1

I have a p12 file that contains three certificates (and a private key)

  1. Client certificate
  2. Intermediate certificate
  3. Root certificate

Using openssl s_client the connection is successful, however, using HTTP client the connection isn't.

Inspecting the payload in Wireshark I can see that only two certificates are sent (1,2) and the root (3) is missing.

enter image description here

I've installed the certificates in Current User and Local Machine in My and Root Certificates but nothing changes the result. Where should the certificates be installed?

Fun fact, using var chain = new X509Chain(); chain.Build(certificate) all intermediate certificates are correctly found.

Update: I tried adding all certificates resolved from the chain but the result is the same.

Code

using System.Security.Authentication;
using System.Security.Cryptography.X509Certificates;

const string thumbprint = "";

using var store = new X509Store(StoreLocation.LocalMachine);
store.Open(OpenFlags.ReadOnly);
var certificate = store.Certificates.Find(X509FindType.FindByThumbprint, thumbprint, false)[0];

var clientHandler = new HttpClientHandler
{
    ClientCertificateOptions = ClientCertificateOption.Manual,
    SslProtocols = SslProtocols.Tls12,
    ClientCertificates = { certificate }
};

var client = new HttpClient(clientHandler)
{
    BaseAddress = new Uri("url")
};

var response = await client.GetAsync(string.Empty);
// Exception:
//  The SSL connection could not be established, see inner exception.' -> 
//  AuthenticationException: Authentication failed because the remote party sent a TLS alert: 'HandshakeFailure'.

I've been follow this SO-post but it doesn't work for me.

Update I removed the root certificate from the crt file used when exercising OpenSSL s_client and more carefully read all of the output. It appears it has never worked...

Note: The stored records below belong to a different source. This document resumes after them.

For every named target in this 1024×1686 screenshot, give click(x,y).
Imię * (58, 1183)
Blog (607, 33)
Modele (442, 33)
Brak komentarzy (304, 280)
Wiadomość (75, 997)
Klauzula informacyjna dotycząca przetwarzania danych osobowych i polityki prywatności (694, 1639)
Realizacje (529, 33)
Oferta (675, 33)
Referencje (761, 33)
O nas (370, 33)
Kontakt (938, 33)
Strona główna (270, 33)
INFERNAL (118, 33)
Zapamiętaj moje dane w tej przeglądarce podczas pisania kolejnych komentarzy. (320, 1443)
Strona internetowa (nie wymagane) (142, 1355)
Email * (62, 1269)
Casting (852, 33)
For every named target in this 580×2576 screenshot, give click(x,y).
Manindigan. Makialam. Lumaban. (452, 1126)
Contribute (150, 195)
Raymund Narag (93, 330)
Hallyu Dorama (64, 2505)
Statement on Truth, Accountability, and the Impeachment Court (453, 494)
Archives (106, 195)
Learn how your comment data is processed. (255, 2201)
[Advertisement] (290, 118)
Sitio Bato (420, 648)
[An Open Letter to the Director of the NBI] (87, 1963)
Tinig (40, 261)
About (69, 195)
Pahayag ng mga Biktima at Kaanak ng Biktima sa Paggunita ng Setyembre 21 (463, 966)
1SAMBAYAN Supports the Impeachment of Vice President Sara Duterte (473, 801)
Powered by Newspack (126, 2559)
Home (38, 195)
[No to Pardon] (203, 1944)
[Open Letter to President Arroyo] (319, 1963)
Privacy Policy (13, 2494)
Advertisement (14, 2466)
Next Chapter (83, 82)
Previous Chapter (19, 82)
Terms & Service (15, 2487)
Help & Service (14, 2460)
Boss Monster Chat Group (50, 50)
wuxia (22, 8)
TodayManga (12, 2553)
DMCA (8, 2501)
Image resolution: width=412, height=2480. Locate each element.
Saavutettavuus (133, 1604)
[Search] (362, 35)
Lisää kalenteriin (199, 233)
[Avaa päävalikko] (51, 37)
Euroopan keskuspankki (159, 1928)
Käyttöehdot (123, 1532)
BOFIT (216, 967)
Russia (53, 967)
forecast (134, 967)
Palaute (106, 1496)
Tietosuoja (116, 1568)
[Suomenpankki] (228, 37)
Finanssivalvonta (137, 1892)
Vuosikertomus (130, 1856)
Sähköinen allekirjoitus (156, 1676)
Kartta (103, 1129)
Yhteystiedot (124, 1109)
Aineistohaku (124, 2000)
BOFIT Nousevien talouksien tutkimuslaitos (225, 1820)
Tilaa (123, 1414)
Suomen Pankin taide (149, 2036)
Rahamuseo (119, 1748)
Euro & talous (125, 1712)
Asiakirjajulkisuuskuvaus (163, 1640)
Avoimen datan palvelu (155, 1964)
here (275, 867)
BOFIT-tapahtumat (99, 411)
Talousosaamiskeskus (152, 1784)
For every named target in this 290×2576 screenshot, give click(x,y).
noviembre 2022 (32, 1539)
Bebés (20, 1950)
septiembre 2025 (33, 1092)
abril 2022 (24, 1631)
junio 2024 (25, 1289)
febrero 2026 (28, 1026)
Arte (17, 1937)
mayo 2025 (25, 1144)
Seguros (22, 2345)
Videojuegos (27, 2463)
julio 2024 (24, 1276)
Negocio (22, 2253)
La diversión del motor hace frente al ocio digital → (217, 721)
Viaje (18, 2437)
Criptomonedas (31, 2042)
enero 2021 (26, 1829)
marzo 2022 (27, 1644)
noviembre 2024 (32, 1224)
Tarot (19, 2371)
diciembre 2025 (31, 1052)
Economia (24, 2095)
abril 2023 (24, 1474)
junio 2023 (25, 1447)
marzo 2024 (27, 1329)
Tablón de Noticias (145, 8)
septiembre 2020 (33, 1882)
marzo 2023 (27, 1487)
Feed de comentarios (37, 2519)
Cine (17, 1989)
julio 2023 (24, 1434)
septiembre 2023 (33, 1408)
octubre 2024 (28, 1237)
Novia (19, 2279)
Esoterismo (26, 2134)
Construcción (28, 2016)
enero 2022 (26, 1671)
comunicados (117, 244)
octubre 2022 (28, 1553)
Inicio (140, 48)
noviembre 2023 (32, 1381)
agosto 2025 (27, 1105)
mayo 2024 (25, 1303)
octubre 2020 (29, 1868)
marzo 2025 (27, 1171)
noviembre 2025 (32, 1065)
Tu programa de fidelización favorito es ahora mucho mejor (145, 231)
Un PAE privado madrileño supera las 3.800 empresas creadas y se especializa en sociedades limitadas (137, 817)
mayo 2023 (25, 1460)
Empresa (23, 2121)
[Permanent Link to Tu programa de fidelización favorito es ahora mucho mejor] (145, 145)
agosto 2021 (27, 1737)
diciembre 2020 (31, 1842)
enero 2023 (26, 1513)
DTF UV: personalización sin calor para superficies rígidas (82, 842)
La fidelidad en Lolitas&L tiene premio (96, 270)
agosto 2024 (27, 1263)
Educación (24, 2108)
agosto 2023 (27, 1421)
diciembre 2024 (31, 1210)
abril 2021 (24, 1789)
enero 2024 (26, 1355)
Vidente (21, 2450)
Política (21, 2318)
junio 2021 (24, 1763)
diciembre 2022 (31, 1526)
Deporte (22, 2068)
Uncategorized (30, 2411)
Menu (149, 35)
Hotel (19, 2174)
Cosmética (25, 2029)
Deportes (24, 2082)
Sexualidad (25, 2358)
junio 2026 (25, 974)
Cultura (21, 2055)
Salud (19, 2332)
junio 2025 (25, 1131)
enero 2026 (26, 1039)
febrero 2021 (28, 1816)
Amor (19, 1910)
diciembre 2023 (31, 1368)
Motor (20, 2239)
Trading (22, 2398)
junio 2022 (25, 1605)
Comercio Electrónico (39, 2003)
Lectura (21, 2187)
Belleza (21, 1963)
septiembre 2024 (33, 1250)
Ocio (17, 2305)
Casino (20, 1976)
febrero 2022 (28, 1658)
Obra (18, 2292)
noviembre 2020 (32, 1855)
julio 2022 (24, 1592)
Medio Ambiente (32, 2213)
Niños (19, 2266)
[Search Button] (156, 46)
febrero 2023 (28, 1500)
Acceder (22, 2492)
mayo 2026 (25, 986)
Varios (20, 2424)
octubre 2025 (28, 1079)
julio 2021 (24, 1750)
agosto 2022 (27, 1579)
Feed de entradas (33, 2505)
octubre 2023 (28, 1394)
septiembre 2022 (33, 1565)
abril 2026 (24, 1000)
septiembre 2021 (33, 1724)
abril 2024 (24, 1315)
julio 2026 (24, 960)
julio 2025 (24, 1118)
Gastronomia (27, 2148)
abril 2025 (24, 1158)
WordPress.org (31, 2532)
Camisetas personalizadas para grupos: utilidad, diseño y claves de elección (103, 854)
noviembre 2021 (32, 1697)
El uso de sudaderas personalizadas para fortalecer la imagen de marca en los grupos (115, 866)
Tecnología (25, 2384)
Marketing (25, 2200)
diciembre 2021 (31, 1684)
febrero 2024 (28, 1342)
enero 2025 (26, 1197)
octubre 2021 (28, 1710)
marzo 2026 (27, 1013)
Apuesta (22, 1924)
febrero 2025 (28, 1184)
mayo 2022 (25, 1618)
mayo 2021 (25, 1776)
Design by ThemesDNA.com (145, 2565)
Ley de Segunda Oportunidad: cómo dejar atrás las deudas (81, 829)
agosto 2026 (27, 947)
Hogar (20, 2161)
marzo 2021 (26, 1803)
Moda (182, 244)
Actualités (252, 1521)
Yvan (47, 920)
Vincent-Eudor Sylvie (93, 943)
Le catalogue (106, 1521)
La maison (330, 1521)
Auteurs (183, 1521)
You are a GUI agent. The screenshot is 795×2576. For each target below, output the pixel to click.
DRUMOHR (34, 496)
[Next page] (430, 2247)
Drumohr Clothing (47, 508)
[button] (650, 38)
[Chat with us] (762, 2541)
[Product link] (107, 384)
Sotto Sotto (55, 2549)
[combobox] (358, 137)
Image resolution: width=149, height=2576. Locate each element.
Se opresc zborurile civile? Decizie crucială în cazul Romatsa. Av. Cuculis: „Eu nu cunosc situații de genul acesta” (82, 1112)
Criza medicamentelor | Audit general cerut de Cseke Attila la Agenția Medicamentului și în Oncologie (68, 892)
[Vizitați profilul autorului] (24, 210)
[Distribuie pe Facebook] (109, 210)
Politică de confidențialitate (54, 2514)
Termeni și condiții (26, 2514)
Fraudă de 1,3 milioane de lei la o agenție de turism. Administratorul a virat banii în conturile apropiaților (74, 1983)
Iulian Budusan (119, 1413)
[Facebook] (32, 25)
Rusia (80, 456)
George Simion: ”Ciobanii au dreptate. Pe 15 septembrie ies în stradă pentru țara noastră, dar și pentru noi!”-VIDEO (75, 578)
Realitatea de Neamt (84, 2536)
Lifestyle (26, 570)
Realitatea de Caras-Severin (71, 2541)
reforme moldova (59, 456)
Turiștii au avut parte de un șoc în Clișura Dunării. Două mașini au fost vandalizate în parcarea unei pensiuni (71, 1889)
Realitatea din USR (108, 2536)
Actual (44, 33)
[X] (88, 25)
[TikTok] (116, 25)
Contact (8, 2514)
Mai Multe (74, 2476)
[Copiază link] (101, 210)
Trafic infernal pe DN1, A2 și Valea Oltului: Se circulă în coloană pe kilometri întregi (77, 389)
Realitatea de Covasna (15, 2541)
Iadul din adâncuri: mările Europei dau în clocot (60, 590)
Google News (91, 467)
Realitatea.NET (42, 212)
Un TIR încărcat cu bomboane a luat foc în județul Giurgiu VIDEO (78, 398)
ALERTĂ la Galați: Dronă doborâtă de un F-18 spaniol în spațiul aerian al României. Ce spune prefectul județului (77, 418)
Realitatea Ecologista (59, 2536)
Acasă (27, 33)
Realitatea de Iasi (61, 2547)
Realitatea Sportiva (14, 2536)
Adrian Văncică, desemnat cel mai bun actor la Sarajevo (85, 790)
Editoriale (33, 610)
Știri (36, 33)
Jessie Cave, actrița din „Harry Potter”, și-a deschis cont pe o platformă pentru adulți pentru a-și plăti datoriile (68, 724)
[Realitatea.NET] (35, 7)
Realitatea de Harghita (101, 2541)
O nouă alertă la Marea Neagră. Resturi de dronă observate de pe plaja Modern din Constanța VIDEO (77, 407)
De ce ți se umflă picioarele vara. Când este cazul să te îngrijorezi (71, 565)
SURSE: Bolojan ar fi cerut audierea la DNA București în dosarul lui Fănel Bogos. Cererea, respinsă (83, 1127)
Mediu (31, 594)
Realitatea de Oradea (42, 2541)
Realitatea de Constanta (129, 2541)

139645152049040:error:14094410:SSL routines:ssl3_read_bytes:sslv3 alert handshake failure:s3_pkt.c:1493:SSL alert number 40
139645152049040:error:140790E5:SSL routines:ssl23_write:ssl handshake failure:s23_lib.c:177:

I was paying attention to the last part of the output which read

SSL handshake has read 5917 bytes and written 2674 bytes
---
New, TLSv1/SSLv3, Cipher is ECDHE-RSA-AES256-GCM-SHA384
Server public key is 2048 bit
Secure Renegotiation IS supported
Compression: NONE
Expansion: NONE
No ALPN negotiated
SSL-Session:
    Protocol  : TLSv1.2
    Cipher    : ECDHE-RSA-AES256-GCM-SHA384
    Session-ID:
    Session-ID-ctx:
    Master-Key: 13838C2676F91215679A69B491D9117198CAD86B24CDBBFE6357A0D34B58317DD6F9C57FAFE99264CB73A94204280300
    Key-Arg   : None
    Krb5 Principal: None
    PSK identity: None
    PSK identity hint: None
    Start Time: 1654810361
    Timeout   : 300 (sec)
    Verify return code: 0 (ok)
---

That gave me the impression that everything was ok. I'll reach back to the provider of the certificate and service since I suspect that the client certificate CA isn't in the allowed list of the server (can't find it in openssl output) which @Oliver pointed out in a comment.

Sorry for wasting your time and thanks for your dito!

Update: @crypt32 They have now successfully installed the necessary certificates on the server and it works using openssl with

  1. All three certificates
  2. Intermediate and client
  3. Only client (private key is included in all above as part of the pem file)

The .NET (from Windows) still doesn't work.

Update: It works from .NET as well! Case closed

joacar
  • 891
  • 11
  • 28
  • 2
    AFAIK the root certificates are never send. The machine (or application) has its own storage of root certificates and uses these to check the chain of certificates. That's why root certificates are special, because they need to be provided by a different way to the user (e.g. OS or application installation / update). Most applications use the certificate storage of the underlying OS, one counter example would be Firefox that has its own storage. – Oliver Jun 09 '22 at 12:17
  • Sending the intermediate certificate is useful though. Yes, you need to create a `Chain`, what is wrong with that? – Charlieface Jun 09 '22 at 12:24
  • Nothing wrong. I forgot to write in the question that I tried adding all certificates (intermediate and root) to the `HttpClientHandler` but no difference in result. – joacar Jun 09 '22 at 12:33
  • `it works from .NET as well! Case closed` how are able to send root cert? – Imran Qadir Baksh - Baloch Aug 11 '22 at 09:06
  • @ImranQadirBaksh-Baloch Is this a new question? Do you want to know how to send a root certificate? If yes, open a new question and don't ask in the comments. – Oliver Aug 12 '22 at 05:45

2 Answers2

4

Where should the certificates be installed?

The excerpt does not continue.